As I grew older and learned more about the Balkans and its Civil War, I became obsessed with the idea of going there. Not because I had some glamorized notion of it, but because it’s one of the few highly publicized civil wars I’ve been alive for post-evacuation from my mother’s womb in 1983, and sure, you can read books but there’s truly no way to understand something so foreign to the way you grow up than by experiencing it firsthand.
So when I told people I was taking my family on the Danube through the former Yugoslavia for our annual family vacation, reactions were a bit, well, mixed: skeptical, intrigued, curious, unsure—the responses ran the gamut, but few were “cool! I’ve always wanted to go there.” Rather, they trended toward, “but why?”
I understand. I’ve been to well over 100 countries at this point, so if it had just been SVV and me traveling alone, no one would have (likely) batted an eye. But as I was guiding a group of eight—only half of which had traveled abroad extensively—I agree that it wasn’t perhaps the most obvious choice.
Here’s how it all came about.
My mom’s dream trip had been a river cruise through Europe. After our 2014 family vacation on a tall ship in the Mediterranean, we decided our next jaunt abroad would be on a river barge. The Upper Danube through Germany is an obvious and popular choice—but we didn’t want to do that. Mom, SVV and I wanted something different, to escape the well-tread tourist path, to be enlightened and sometimes challenged, to understand this part of history we were all alive for but know little about.

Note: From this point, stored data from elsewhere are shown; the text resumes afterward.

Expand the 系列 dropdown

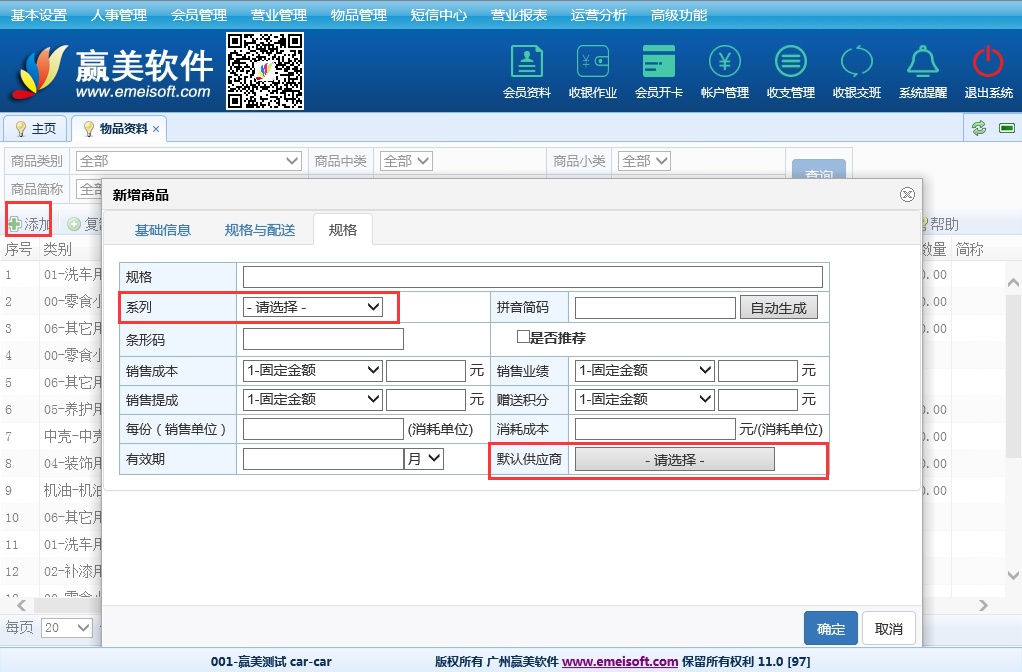313,307
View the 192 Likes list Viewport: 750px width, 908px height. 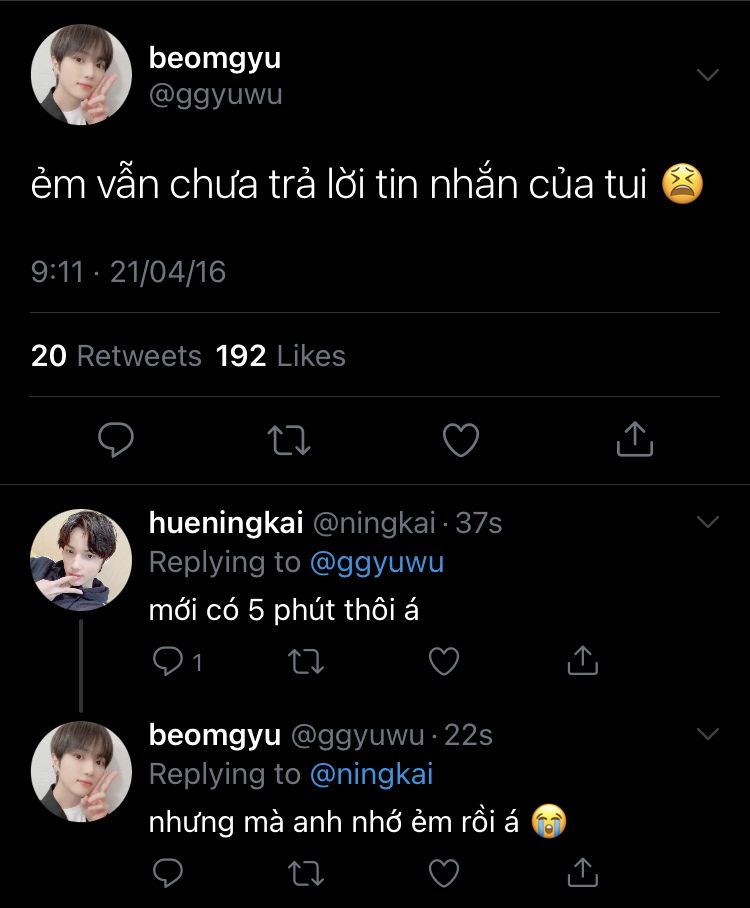[x=280, y=356]
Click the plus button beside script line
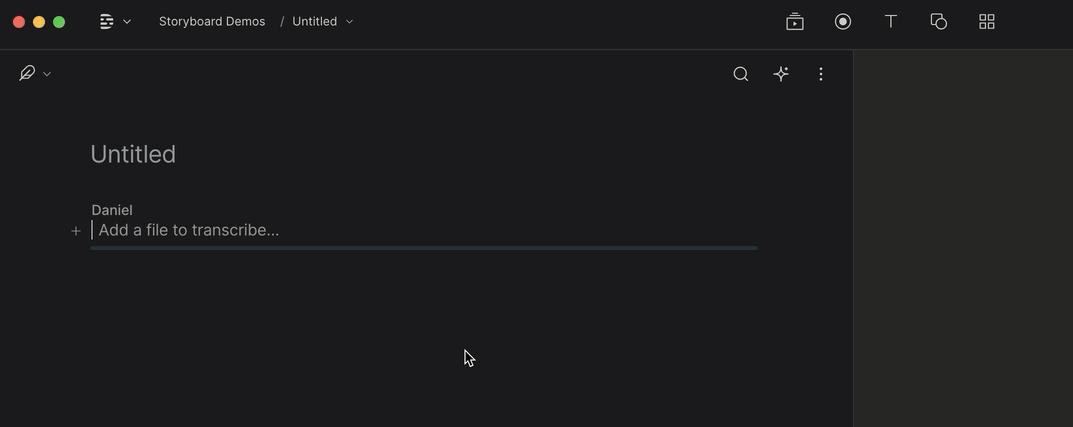This screenshot has height=427, width=1073. pos(76,231)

I met Kristin Karst, owner of AmaWaterways, at a travel trade conference a few years back. I was immediately charmed by her (and I promise it’s not only because she spells her name right), as I tend to be by many a German. I also loved the vibe I got about the Ama crew and offerings via the passenger reviews I read online.

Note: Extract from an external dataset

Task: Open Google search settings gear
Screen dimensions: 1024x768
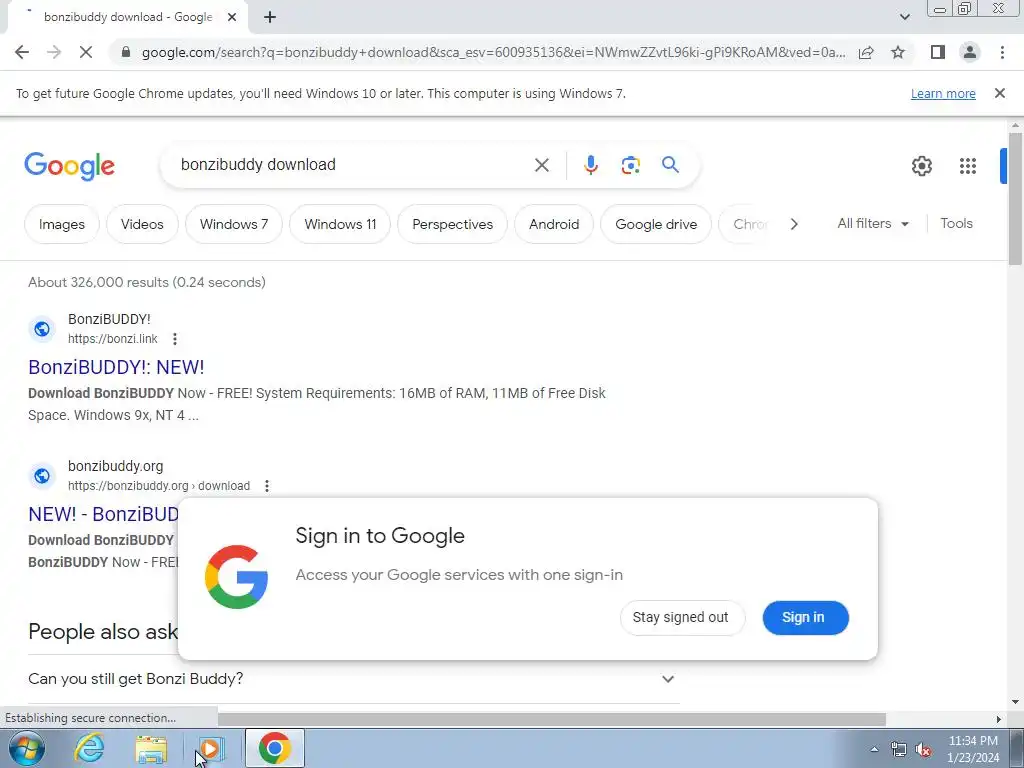Action: [921, 166]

“Lovely ship, great crew, wonderful food,” one read. “Enjoyed the open dining and met lots of interesting folks. The excursions were a nice mix, with enough free time to explore.”
“Everything about the experience was first class and fantastic. We received excellent customer service across the board from every staff member we encountered,” another said. “The dining room staff was incredible—wonderful service and meals throughout the entire trip, wine glasses were constantly being topped off and there was a sense that the staff sincerely wanted to provide great service. The planned excursions were all organized without issue and motor coaches were clean and comfortable.”
Great food? Excellent customer service? Minimal planning on my part? Where do I sign up!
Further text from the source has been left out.